◆ TASK GOAL
From the line containing "The height and width of the screenshot is (811, 1512)." through the last line of the records below, output every line exactly, both ends included, except the pictures.

◆ DATA FOR THIS EXERCISE
Segment Open
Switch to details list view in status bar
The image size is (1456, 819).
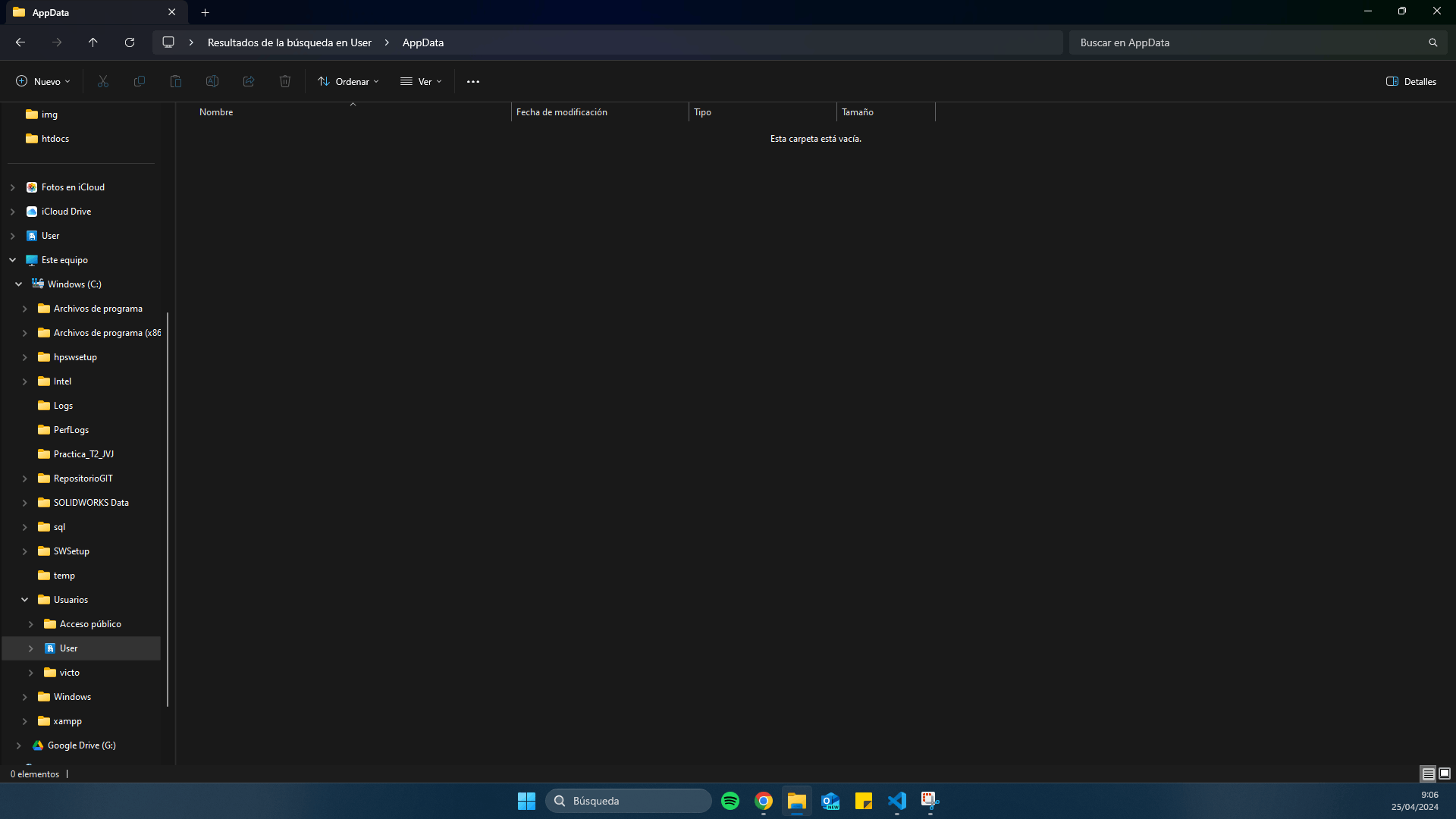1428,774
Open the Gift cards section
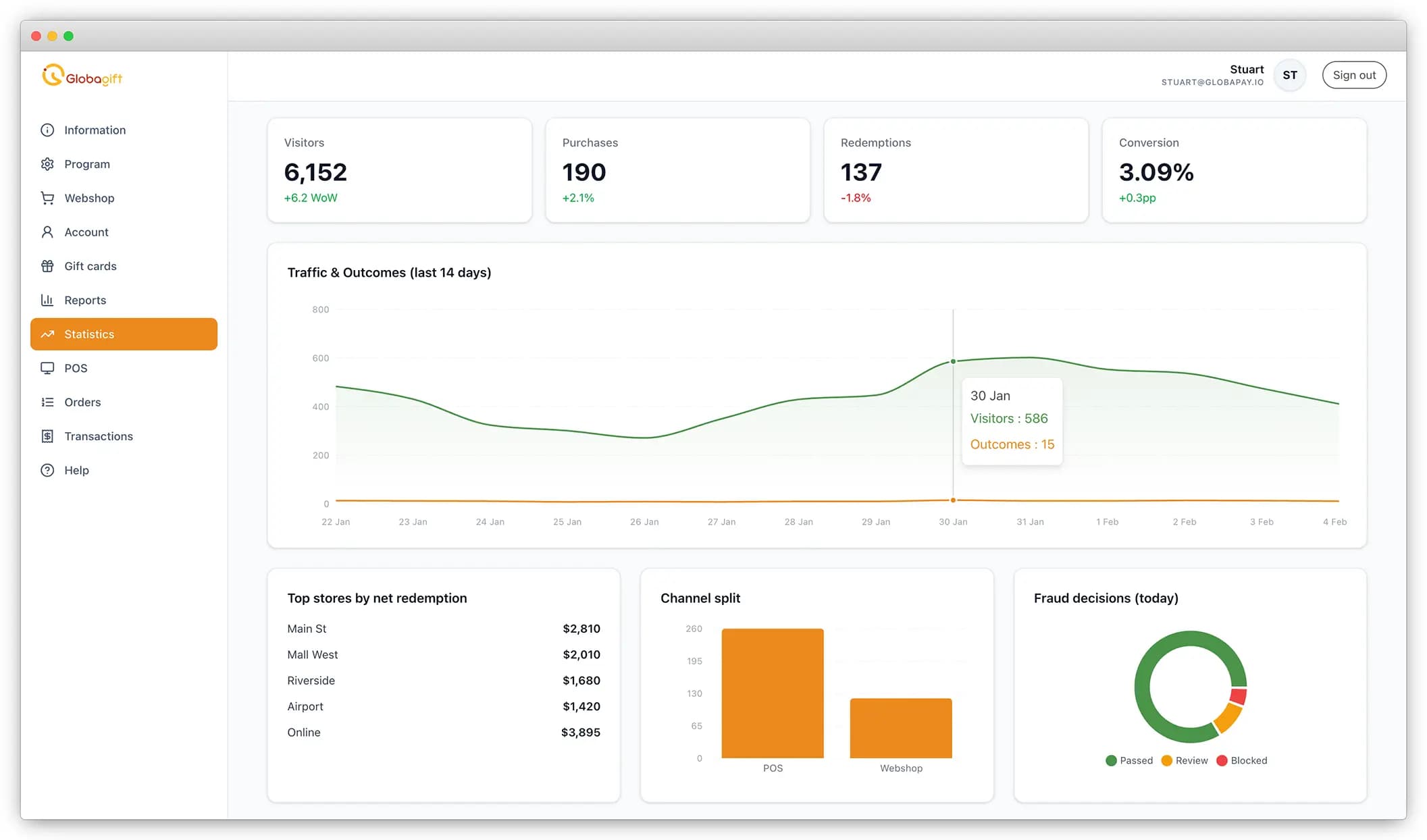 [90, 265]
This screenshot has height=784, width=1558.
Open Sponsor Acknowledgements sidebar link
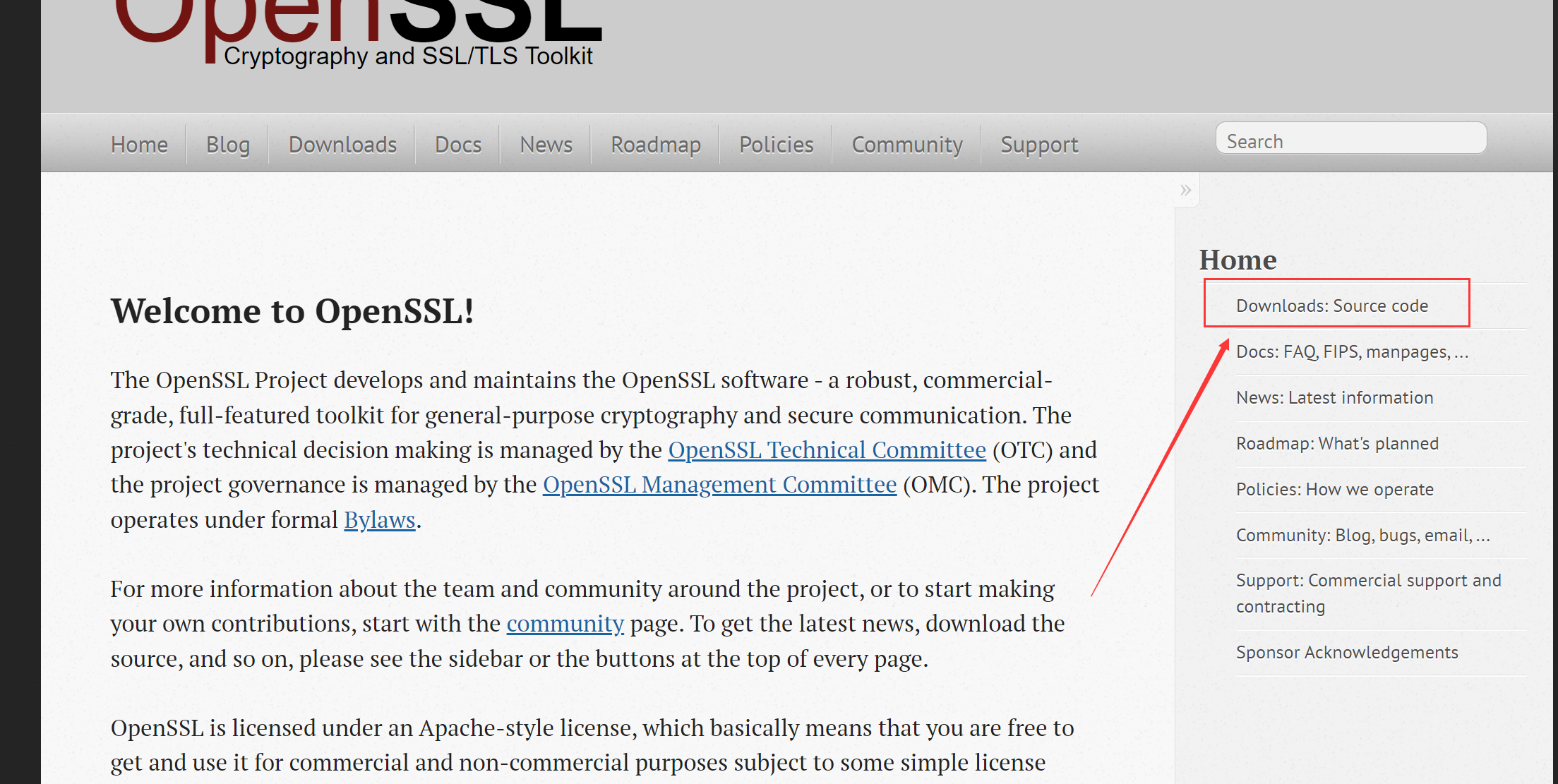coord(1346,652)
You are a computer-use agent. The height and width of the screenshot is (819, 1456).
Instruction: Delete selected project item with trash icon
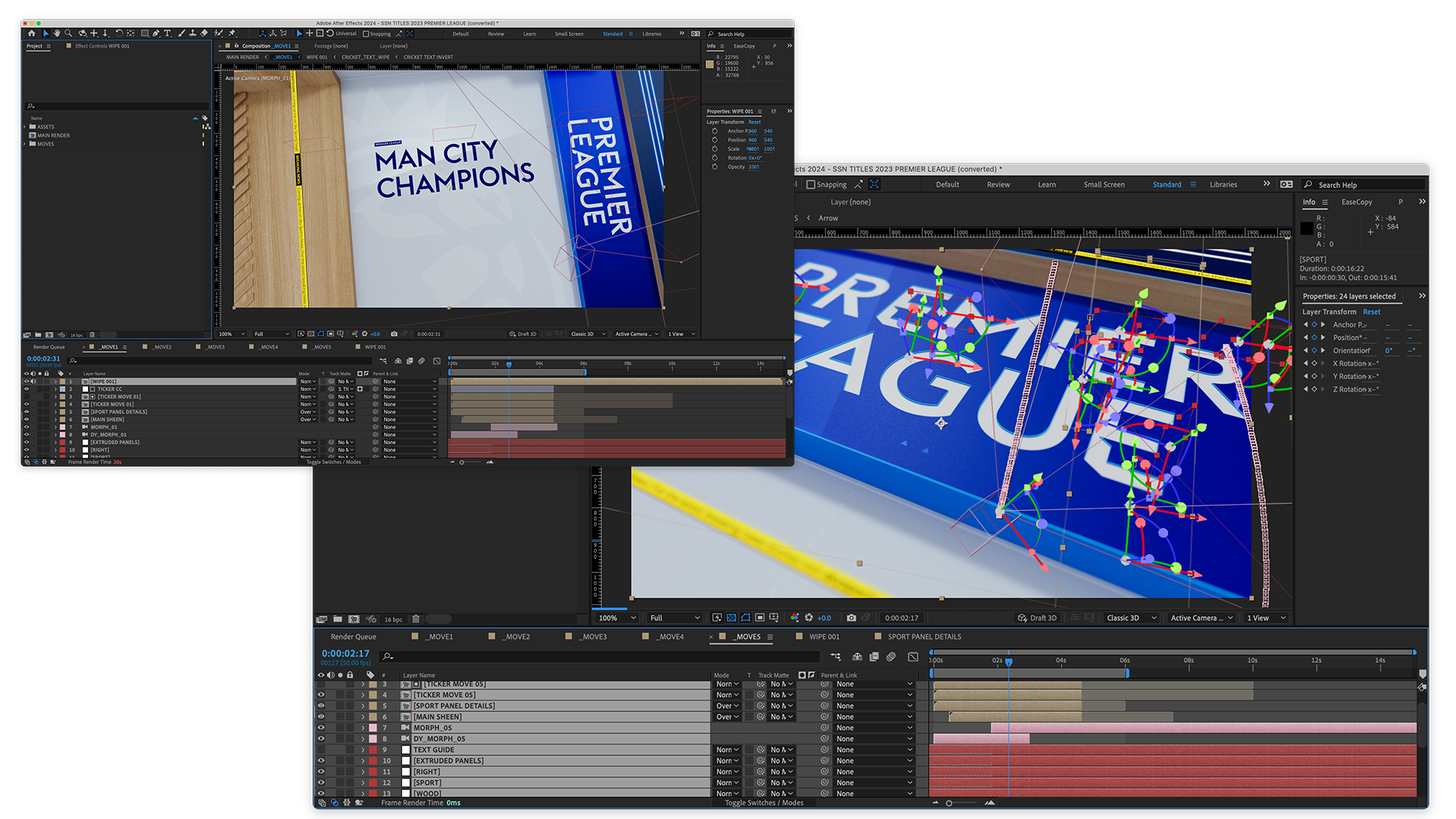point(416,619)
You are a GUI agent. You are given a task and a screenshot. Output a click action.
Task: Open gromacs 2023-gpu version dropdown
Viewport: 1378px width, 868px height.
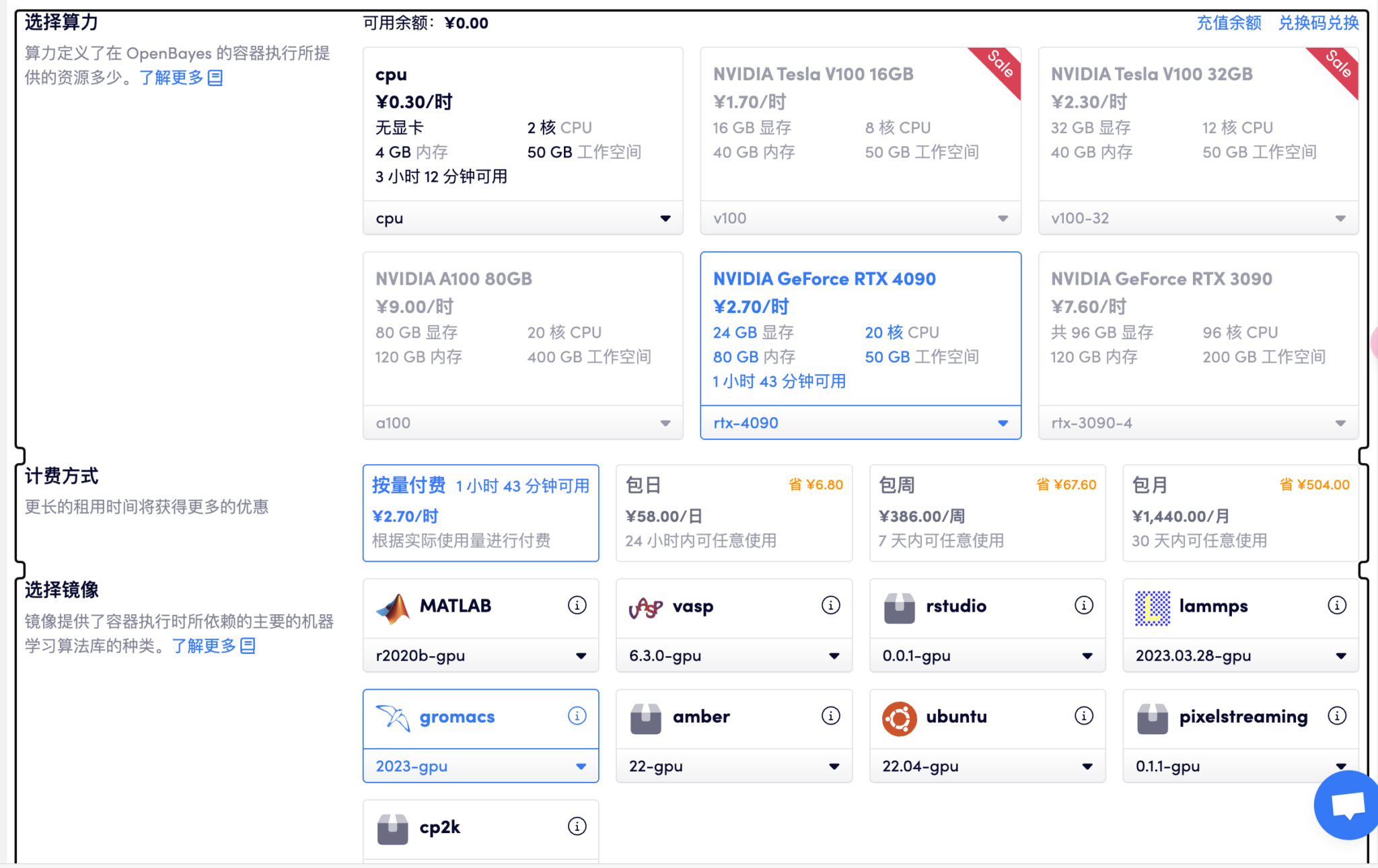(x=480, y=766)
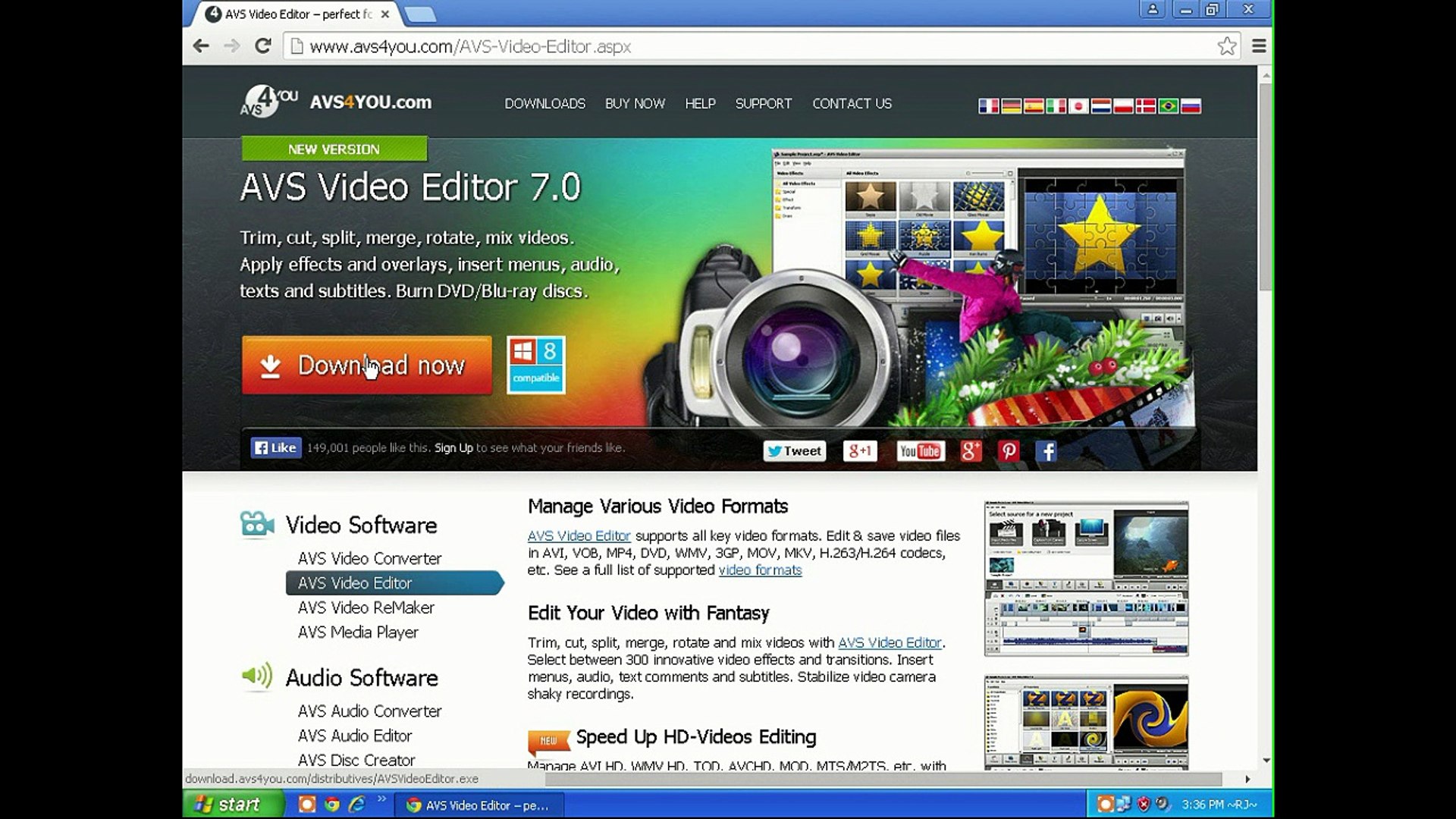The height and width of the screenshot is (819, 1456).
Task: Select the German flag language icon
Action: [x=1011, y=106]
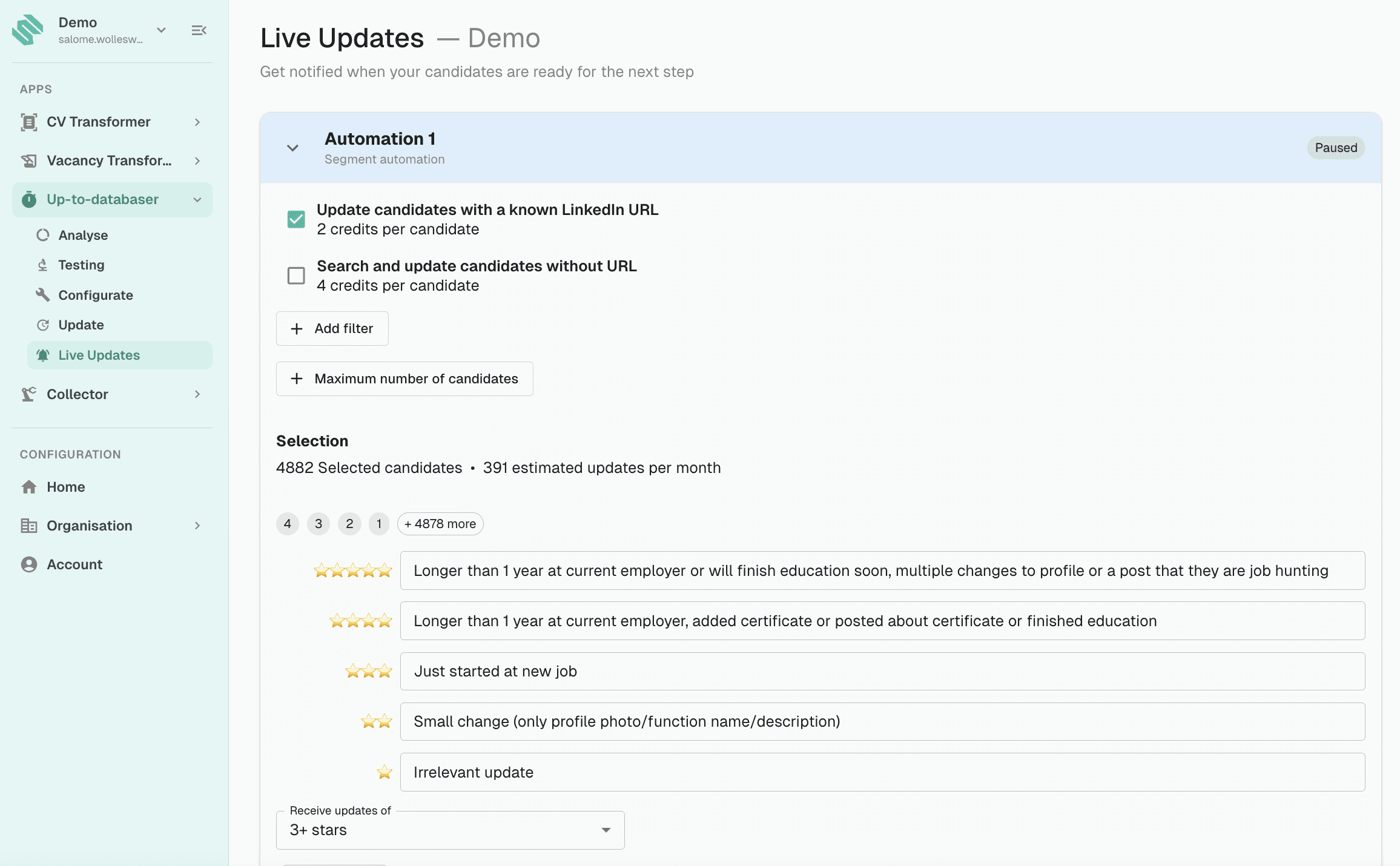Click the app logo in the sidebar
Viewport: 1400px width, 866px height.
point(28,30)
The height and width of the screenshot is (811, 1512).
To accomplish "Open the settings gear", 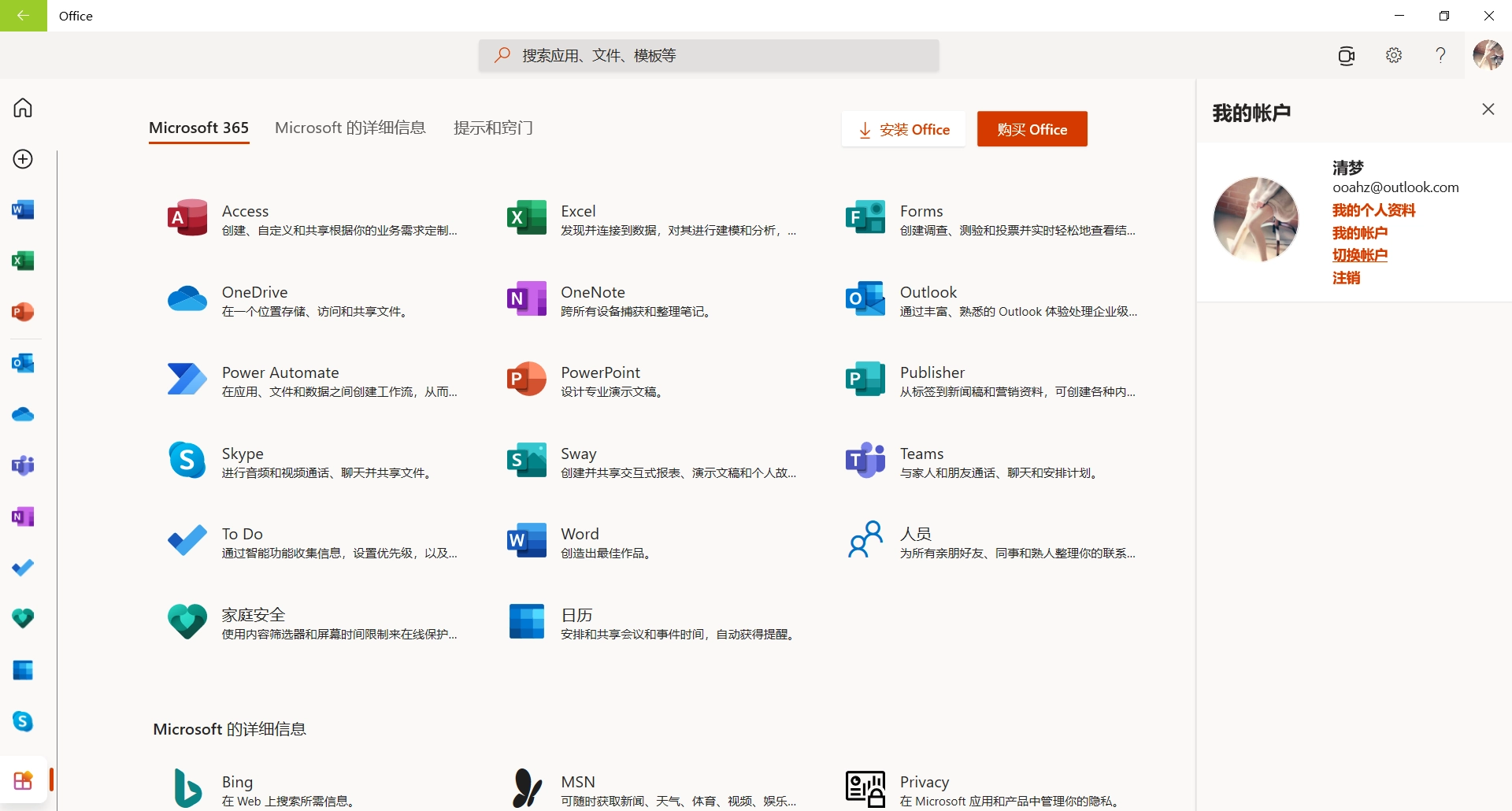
Segment Closed
◆ EXERCISE OUTPUT
The height and width of the screenshot is (811, 1512).
To accomplish "Open the settings gear", 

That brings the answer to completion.